Available now: the ICCA Yearbook Commercial Arbitration XLVI

A Message from General Editor ICCA Publications Prof. Dr. Stephan Schill.

 

The 2021 volume of the ICCA Yearbook Commercial Arbitration is available in the Kluwer International eStore, as well as online on the KluwerArbitration database. The largest Yearbook ever, it contains 20 so far unpublished arbitral awards and 100 court decisions that apply the 1958 New York Convention and the 1965 Washington (ICSID) Convention or address issues of general interest to the practice of international commercial arbitration.

 

Arbitral awards

            The 2021 Yearbook also contains a broad selection of anonymized arbitral awards. Ten awards rendered by tribunals under the auspices of the Arbitration Institute of the Stockholm Chamber of Commerce (SCC) address a variety of procedural and substantive law issues. For instance, one award addressed whether the claimant could withdraw his claim unilaterally under the SCC Expedited Arbitration Rules after refusing to comply with the arbitrator’s order to give security for costs. Another case, involving a dispute about the supply of hardware and software systems for mining cryptocurrencies, dealt with the validity of an SCC clause in an allegedly nominal contract, which the defendant claimed was made only for customs clearance purposes. Six awards included in the Yearbook were rendered under the rules of the International Chamber of Commerce (ICC), covering inter alia the application of United Nations Convention on Contracts for the International Sale of Goods (CISG), various INCOTERMS, and the allocation of costs.
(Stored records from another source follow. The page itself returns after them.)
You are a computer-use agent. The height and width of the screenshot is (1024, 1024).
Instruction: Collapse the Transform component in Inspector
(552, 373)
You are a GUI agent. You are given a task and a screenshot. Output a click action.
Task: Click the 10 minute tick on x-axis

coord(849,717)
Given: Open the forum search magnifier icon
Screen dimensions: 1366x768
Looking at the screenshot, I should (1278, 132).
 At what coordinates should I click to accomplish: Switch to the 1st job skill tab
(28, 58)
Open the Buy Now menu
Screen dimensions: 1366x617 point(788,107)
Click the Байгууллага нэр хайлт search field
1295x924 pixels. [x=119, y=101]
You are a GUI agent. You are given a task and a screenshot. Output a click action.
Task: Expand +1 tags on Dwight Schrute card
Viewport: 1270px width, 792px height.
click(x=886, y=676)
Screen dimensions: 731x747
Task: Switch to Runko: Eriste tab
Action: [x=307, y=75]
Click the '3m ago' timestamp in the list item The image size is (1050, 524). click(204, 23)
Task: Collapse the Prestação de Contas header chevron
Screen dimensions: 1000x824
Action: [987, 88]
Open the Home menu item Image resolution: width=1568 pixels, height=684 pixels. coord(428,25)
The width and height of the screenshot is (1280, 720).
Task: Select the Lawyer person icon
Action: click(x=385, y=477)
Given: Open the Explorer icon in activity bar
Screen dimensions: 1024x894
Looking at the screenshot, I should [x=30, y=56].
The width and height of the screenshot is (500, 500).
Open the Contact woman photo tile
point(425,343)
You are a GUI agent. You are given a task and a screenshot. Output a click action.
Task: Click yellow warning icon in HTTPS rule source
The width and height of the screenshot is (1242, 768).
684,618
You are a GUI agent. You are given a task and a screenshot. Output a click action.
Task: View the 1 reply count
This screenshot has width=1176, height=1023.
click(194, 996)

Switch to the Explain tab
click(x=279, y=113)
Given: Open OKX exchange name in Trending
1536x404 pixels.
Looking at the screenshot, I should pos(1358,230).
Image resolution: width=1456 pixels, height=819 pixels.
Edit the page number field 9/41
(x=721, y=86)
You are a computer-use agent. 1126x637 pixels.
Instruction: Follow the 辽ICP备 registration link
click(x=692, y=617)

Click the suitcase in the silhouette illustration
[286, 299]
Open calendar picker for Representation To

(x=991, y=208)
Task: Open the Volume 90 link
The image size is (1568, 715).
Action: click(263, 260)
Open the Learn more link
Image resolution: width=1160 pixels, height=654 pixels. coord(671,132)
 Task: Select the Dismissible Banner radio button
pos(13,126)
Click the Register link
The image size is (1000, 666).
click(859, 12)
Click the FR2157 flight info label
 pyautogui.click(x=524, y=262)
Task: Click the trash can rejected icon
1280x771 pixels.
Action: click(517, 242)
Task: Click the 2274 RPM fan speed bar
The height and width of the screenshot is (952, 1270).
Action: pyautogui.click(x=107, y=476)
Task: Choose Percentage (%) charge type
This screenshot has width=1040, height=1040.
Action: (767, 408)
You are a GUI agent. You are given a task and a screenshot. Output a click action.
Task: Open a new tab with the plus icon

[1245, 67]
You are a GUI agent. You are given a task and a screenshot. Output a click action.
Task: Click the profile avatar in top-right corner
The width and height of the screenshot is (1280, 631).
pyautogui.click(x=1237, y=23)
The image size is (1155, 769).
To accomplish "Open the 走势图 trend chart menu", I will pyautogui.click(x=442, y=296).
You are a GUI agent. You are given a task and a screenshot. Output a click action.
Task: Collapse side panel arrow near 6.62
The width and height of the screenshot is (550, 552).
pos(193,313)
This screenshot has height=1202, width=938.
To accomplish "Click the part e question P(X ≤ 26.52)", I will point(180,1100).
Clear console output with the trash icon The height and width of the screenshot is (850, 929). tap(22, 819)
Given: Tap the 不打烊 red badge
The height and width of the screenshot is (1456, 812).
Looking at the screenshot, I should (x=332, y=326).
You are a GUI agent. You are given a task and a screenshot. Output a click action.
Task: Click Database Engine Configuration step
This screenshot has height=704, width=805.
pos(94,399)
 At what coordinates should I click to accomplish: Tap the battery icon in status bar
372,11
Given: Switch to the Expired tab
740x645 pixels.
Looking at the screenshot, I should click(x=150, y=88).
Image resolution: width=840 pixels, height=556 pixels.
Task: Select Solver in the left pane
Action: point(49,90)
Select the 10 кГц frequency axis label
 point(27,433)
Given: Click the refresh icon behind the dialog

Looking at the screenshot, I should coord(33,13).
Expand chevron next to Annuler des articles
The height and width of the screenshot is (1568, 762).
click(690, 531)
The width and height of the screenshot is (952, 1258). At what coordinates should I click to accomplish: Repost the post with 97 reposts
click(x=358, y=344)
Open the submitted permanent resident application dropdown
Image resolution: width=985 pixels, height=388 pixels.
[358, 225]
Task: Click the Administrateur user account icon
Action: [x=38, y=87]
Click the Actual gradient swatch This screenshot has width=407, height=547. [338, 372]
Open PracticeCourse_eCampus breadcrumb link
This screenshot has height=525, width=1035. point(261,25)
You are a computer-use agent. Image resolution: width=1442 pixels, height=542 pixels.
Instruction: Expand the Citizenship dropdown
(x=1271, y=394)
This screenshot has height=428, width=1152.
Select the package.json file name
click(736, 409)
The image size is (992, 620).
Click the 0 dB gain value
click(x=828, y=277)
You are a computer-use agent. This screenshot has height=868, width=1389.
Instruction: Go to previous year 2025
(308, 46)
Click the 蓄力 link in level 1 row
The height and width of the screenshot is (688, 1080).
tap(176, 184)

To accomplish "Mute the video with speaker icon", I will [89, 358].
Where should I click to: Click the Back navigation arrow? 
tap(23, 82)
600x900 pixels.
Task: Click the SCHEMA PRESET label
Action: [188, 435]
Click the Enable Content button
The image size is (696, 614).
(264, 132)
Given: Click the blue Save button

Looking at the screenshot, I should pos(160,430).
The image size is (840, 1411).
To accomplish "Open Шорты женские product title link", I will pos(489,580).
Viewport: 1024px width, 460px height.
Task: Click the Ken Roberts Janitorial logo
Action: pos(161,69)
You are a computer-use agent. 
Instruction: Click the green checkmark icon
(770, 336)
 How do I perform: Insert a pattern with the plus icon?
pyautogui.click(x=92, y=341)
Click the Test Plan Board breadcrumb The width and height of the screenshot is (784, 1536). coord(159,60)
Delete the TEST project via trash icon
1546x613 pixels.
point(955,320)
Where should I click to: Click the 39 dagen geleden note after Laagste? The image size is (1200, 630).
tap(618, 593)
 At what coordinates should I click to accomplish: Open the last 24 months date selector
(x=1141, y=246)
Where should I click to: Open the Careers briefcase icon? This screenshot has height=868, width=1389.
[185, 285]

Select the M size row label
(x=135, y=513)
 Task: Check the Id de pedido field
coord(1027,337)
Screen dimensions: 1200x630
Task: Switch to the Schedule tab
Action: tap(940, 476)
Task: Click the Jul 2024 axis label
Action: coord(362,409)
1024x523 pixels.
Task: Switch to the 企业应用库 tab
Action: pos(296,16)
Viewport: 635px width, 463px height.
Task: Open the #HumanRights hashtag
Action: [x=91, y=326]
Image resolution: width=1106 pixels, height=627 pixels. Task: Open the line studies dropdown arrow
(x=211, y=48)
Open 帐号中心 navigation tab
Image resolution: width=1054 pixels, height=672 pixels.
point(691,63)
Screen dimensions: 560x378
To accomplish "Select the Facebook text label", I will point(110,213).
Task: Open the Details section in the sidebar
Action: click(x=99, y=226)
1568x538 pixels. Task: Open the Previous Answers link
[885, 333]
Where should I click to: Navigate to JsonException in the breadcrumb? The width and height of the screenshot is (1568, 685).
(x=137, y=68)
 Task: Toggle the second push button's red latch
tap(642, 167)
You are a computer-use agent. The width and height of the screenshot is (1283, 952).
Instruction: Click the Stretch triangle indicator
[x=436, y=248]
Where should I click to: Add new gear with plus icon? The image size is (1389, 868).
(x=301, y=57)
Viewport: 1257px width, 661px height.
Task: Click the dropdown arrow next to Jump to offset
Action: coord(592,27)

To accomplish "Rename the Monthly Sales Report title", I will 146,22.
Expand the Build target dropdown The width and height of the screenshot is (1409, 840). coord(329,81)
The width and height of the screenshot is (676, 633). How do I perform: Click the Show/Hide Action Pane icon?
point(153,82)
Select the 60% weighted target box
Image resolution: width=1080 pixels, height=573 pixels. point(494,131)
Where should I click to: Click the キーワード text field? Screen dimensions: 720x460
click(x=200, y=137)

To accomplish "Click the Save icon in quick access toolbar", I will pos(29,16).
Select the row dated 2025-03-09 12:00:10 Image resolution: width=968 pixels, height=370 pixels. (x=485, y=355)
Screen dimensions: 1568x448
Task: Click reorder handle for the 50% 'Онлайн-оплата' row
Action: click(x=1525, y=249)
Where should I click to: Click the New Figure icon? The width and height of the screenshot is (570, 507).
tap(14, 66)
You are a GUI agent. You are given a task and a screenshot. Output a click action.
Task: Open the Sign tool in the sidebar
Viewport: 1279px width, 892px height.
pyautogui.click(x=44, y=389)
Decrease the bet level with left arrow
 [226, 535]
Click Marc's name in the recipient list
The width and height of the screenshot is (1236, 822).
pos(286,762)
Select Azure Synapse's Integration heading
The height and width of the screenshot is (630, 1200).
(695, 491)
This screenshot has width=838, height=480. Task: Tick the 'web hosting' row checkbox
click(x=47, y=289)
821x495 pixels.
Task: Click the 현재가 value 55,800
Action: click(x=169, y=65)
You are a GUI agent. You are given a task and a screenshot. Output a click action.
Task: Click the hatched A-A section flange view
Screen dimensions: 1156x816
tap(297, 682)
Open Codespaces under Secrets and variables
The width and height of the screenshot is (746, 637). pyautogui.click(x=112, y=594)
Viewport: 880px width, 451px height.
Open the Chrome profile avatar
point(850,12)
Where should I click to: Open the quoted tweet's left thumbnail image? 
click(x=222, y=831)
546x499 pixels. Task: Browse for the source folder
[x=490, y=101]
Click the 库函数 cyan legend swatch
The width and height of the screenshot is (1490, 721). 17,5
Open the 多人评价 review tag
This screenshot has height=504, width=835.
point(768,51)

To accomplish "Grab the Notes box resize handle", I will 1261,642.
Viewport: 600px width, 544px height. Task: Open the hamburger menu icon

Four major awards rendered by tribunals under the rules of the Cairo Regional Centre for International Commercial Arbitration (CRCICA) concerned contracts for the supply of commodities, and dealt with a variety of notorious issues in international arbitration, namely the effect of parallel arbitration proceedings, the application of arbitration agreements to nonsignatory parties, res judicata, corruption, and force majeure.

 

Highlights in court decisions

            Among the highlights are an update of fourteen court decisions from the PR China and five decisions from Belarus that apply the New York Convention, as well as Convention cases from previously unreported countries, notably Costa Rica, Cuba and Iran. The reporting covers, amongst others, the discussion by the French Supreme Court in Antrix v. Devas of whether the arbitration clause in a contract between two Indian parties providing for arbitration in India in accordance with either the ICC or the UNCITRAL Rules was “pathological” and could not be enforced. The Yearbook also contains the landmark decision of the UK Supreme Court in Halliburton, in which the Court found that an arbitrator in a London-seated arbitration did not need to be disqualified due to the arbitrator’s failure to disclose an appointment in related arbitrations, since a fair-minded and informed observer would not conclude that there was a real possibility of bias. Further, the Yearbook contains a decision by the Israeli Supreme Court that provided an overview of the different theories on when an award becomes binding and is hence enforceable under the New York Convention. Moreover, three decisions of the European Court of Human Rights are included in the Yearbook that dealt with how the fair trial guarantees in Art. 6 of the European Convention on Human Rights apply to international arbitration proceedings. Finally, several decisions in the Yearbook engage with the consequences of the COVID-19 pandemic.

 

Recent developments and publications

            The 2021 volume also contains announcements of new arbitration rules and of recent developments in the law and practice of several countries, as well as an extensive bibliography.